Могилу выкопали среди покосившихся крестов у подножия башни. Маленькое заброшенное кладбище, занесенное снегом, стало первым сюжетом, заинтересовавшим Винсента в Нюэнене. Над кладбищем мрачным символом умирания темнели очертания разрушенной церкви – ее планировали разобрать всего через несколько месяцев. Вокруг могилы собрались родственники: дядя Кор и дядя Ян, сестра Анны Виллемина Стриккер – мать Кее Вос. Потрясенный новостью о смерти брата, Сент Ван Гог заперся в номере гостиницы и отказывался покидать его даже ради приема пищи – из-за болезни он не имел возможности приехать на похороны.
Вопреки обычному для него в таких ситуациях стремлению помочь и утешить, в присутствии такого количества свидетелей прежних неудач Винсент, судя по всему, держался в тени в этот печальный для семьи день. Дядя Ян, человек явно не склонный к публичному проявлению эмоций, посчитал, что в момент всепоглощающей скорби Винсент продемонстрировал весьма странную «склонность к холодному рационализму». «Умирать тяжело, но жить еще тяжелее» – так, по воспоминаниям Лис, увещевал Винсент одну из присутствовавших на похоронах дам. В письмах Винсент никогда не упоминал драматические события марта 1885 г. и, при всей своей любви к пространным описаниям, ни словом не обмолвился о похоронной процессии, которая прошествовала через заросшее озимыми поле в день похорон отца.
30 марта Винсенту исполнилось тридцать два года. Неприятное совпадение лишь усилило связь между двумя событиями: днем рождения сына и смертью отца. Большинство из присутствовавших на похоронах были в курсе долгой и тяжелой борьбы пастора с его старшим сыном. До многих доходили слухи о громких ссорах в кабинете Доруса. Кое-кто и сам имел возможность слышать возмущенные возгласы отца, упрекавшего Винсента в намерении загнать его в гроб, и дерзкие ответы его далекого от раскаяния старшего сына. «Примирение на смертном одре меня мало интересует», – заявил когда-то Винсент, отвергая просьбу Тео согласиться на компромисс. Последний документально подтвержденный разговор отца с сыном не способствовал устранению взаимной горечи и непонимания. «Кажется, что он абсолютно не способен выслушать спокойно ни малейшего совета, – писал пастор за неделю до смерти. – И это в очередной раз доказывает, что он не нормален». Такое мнение о старшем сыне Дорус унес с собой в могилу.
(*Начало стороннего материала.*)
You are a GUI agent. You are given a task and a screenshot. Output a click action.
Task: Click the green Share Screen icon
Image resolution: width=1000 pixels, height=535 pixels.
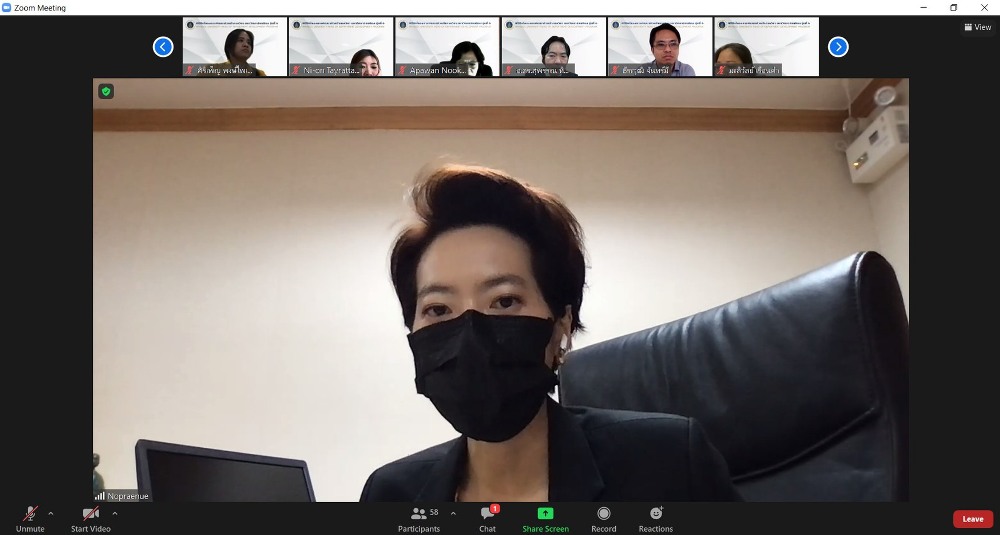(545, 513)
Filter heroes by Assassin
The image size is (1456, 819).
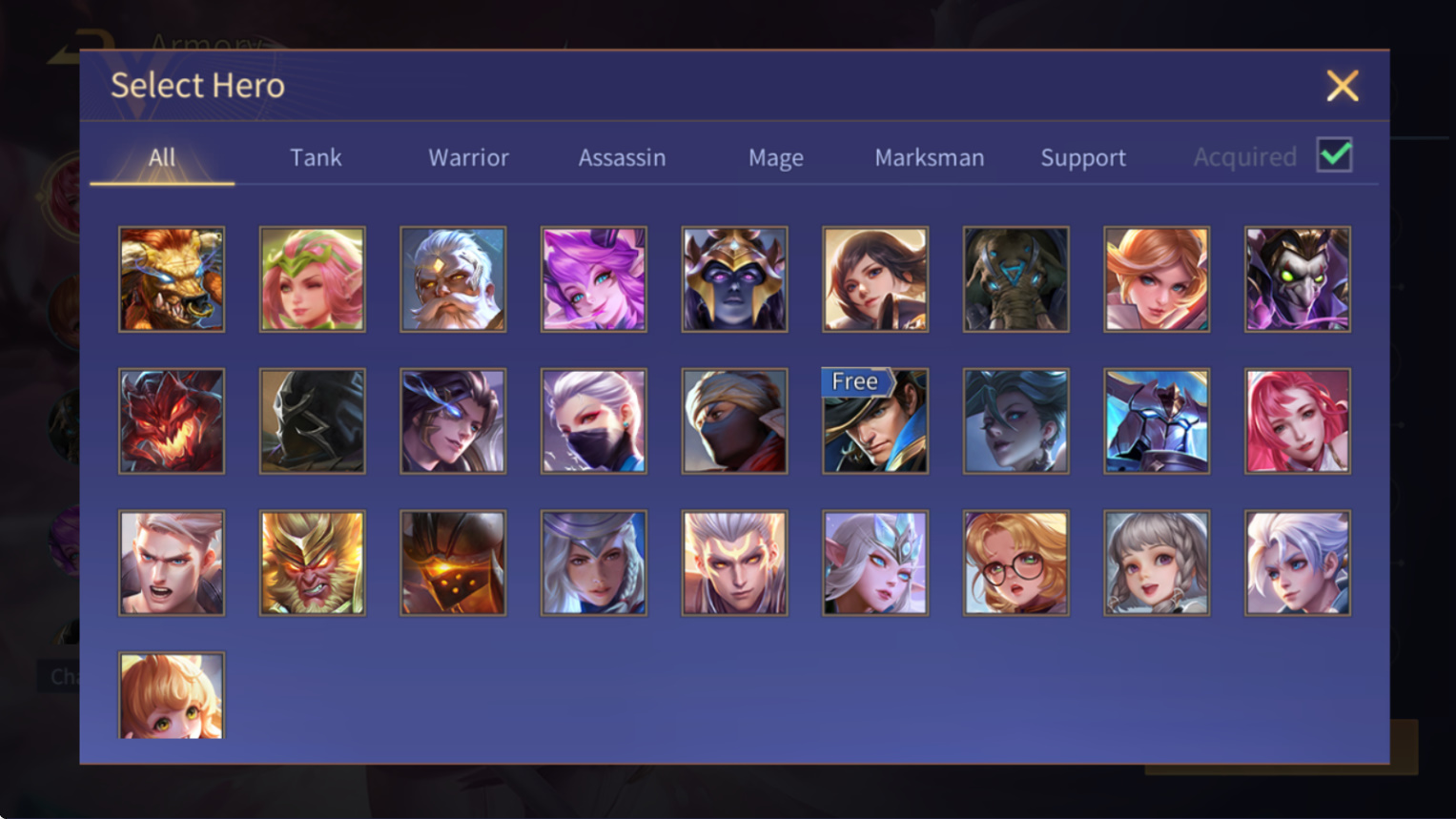pyautogui.click(x=622, y=157)
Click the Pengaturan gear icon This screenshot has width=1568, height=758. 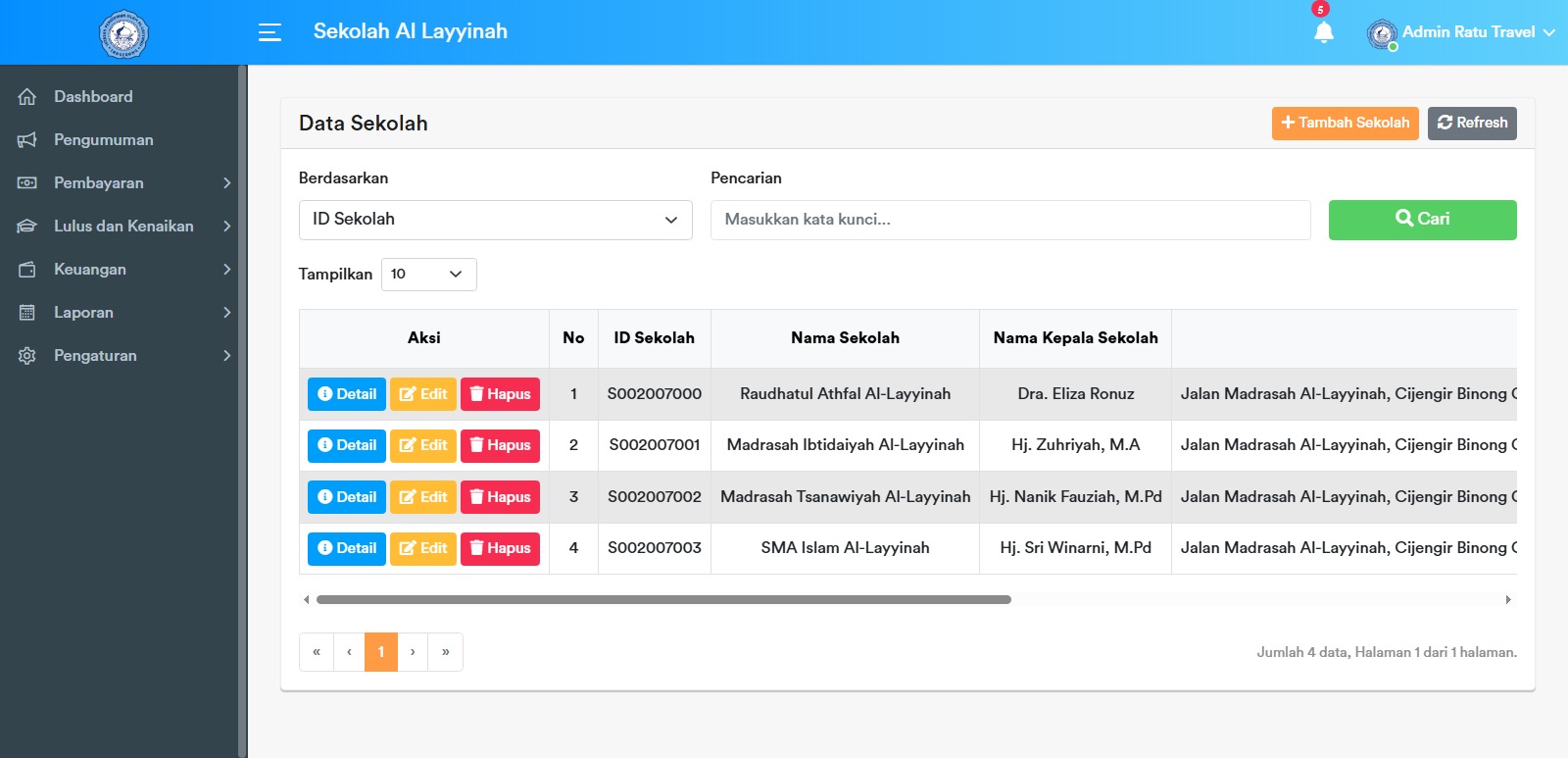point(27,356)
Не об этом ли думал Винсент, наблюдая, как неутомимый сеятель обретает свой последний приют? Он никогда не признавался в этом, но каждое напоминание об отце, каждое проявление печали и каждая напряженная пауза должны были звучать для него горьким упреком. Лишь его сестра Анна, известная своей прямолинейностью, осмелилась сказать Винсенту в лицо то, о чем шептались остальные, – именно он был виновен в смерти отца.